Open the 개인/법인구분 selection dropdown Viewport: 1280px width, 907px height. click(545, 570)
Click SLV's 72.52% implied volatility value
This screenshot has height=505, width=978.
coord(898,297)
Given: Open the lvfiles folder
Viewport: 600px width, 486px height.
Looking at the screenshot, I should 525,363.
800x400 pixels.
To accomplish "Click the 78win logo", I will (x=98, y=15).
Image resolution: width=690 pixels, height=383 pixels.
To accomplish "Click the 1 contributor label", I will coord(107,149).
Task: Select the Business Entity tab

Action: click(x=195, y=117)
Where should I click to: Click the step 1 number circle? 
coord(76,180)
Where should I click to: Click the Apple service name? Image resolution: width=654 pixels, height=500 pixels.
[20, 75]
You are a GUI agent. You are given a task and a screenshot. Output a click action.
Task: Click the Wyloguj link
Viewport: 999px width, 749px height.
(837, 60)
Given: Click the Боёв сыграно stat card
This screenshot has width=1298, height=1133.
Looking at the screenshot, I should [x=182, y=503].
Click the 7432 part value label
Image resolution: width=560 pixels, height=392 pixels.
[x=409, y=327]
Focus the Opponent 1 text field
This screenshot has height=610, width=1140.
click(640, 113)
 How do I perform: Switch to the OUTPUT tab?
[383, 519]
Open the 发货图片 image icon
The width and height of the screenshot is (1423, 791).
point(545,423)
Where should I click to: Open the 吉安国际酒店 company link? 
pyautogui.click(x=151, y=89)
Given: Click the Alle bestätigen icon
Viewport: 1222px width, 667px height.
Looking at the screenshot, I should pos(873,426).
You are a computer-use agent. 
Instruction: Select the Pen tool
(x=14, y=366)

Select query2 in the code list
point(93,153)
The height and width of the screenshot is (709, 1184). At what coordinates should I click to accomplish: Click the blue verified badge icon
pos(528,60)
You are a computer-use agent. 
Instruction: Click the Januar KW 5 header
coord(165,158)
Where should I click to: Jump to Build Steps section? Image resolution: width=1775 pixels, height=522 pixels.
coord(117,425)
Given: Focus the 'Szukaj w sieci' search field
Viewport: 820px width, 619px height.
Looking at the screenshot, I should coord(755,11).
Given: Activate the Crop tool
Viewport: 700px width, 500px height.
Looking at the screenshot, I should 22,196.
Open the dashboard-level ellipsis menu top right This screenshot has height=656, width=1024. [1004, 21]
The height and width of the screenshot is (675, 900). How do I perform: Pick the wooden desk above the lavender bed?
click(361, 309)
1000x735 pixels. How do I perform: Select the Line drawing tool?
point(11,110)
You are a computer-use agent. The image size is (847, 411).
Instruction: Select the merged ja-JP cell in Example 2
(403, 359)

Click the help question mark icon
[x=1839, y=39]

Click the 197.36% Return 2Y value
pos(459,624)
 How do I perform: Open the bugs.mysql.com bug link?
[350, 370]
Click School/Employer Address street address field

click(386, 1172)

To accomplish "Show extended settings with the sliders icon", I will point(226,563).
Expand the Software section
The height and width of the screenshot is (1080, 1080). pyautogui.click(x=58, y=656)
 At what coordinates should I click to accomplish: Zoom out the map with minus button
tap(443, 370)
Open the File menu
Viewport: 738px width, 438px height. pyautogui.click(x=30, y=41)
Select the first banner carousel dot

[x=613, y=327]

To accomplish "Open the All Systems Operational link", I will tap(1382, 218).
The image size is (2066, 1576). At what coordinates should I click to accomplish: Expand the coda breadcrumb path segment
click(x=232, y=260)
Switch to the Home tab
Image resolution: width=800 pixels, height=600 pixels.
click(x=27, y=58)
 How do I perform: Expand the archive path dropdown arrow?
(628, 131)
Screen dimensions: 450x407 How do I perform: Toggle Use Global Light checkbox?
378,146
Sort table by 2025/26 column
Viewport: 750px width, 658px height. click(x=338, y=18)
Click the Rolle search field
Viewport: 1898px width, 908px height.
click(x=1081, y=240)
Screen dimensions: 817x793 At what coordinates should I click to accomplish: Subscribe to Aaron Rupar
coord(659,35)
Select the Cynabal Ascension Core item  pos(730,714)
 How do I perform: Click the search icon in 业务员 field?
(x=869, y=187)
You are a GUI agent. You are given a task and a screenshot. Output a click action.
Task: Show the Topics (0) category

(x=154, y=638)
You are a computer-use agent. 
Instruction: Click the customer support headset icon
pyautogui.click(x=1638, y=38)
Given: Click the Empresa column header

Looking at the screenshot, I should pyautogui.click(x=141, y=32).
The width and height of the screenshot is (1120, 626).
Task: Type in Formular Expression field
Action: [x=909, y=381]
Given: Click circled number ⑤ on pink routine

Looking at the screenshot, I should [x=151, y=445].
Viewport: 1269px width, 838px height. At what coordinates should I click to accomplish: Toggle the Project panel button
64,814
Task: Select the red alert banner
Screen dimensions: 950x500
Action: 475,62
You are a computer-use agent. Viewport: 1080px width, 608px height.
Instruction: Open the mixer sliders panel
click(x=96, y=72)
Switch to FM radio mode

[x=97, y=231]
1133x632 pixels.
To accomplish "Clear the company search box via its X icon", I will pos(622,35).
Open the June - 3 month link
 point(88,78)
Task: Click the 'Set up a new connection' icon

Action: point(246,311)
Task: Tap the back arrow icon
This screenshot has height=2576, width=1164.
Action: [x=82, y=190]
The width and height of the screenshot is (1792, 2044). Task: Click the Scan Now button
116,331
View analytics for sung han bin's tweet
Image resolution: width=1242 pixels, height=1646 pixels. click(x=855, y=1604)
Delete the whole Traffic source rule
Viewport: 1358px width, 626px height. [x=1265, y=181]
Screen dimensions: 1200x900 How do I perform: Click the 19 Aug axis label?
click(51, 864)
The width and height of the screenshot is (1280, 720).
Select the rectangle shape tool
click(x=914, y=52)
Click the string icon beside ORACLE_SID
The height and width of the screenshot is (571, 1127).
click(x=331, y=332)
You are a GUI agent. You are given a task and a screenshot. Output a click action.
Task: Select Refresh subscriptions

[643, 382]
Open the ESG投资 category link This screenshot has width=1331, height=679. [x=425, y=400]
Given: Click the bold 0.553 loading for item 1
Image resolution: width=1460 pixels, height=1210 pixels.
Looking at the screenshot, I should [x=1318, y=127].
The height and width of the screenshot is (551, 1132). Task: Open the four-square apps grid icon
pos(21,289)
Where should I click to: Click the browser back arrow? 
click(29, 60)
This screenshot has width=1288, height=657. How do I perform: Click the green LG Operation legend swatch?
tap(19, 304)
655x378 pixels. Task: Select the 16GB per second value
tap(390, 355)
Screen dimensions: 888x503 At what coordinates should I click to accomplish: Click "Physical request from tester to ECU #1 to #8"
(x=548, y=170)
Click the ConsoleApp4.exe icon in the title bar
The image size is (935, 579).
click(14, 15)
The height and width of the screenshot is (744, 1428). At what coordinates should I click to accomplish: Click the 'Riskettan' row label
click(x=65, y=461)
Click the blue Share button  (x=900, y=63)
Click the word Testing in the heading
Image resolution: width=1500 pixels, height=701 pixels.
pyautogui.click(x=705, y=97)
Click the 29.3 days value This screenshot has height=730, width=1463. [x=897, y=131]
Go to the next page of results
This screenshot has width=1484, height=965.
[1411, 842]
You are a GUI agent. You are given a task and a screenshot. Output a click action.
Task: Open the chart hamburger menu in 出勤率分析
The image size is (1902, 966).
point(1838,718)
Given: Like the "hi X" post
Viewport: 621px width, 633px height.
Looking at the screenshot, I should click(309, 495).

────────────────

#### WHAT IS BEING ASKED:
Lines holding "Focus" in the material above are to be reported.

#### TASK OUTPUT:
Focus the Opponent 1 text field
Given: Focus the 'Szukaj w sieci' search field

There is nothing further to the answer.